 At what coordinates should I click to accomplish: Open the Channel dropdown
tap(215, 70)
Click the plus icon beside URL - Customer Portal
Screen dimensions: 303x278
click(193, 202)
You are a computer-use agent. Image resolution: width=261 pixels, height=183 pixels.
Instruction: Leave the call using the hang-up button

********

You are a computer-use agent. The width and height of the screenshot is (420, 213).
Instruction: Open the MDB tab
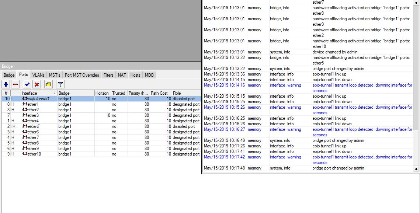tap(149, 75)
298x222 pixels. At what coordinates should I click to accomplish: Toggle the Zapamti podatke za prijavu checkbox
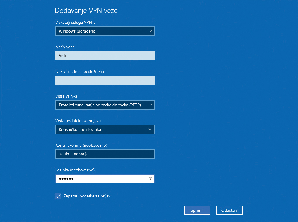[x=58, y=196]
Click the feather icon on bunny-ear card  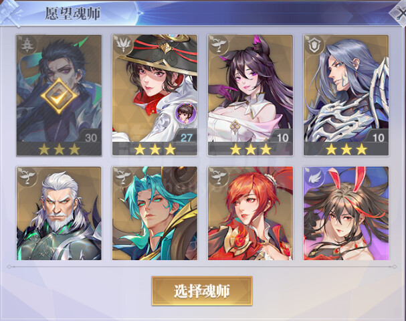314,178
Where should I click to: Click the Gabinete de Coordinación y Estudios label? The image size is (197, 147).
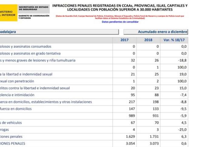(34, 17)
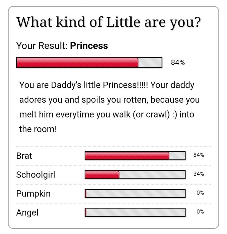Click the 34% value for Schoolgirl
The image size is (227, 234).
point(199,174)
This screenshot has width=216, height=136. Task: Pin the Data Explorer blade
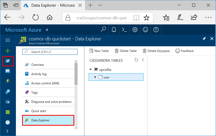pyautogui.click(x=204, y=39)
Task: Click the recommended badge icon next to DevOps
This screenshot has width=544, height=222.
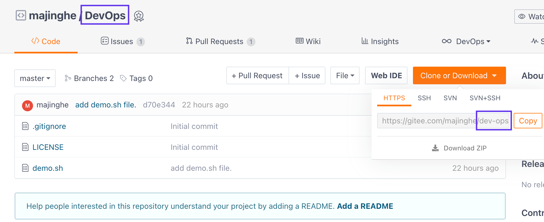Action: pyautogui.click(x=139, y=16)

********

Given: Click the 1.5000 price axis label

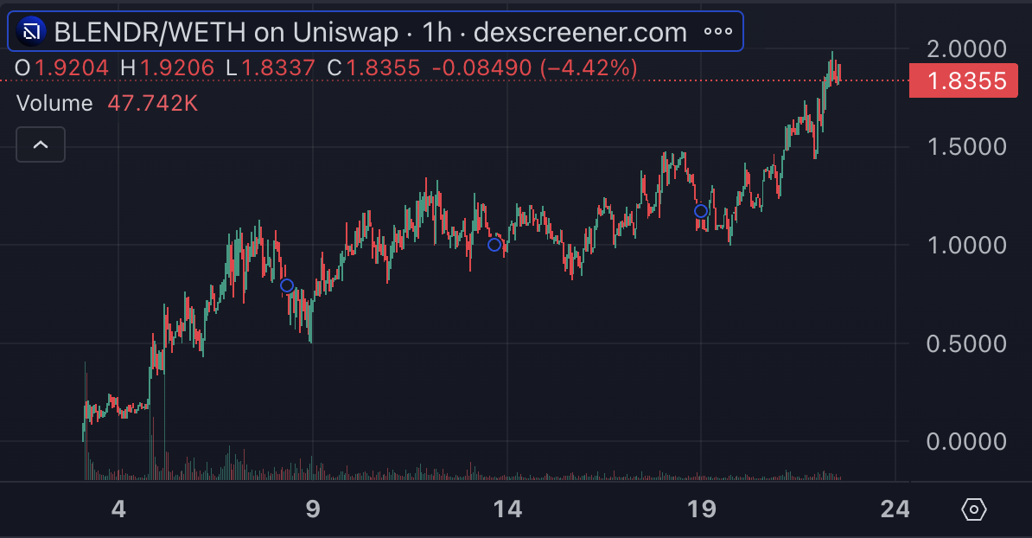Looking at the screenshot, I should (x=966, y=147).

********

### Problem to solve
Once you have identified the lines above that contain "computer", copy each of them.

### Answer to the problem
You are a computer-use agent. Image resolution: width=261 pixels, height=183 pixels.
You are a computer-use agent. The width and height of the screenshot is (420, 213).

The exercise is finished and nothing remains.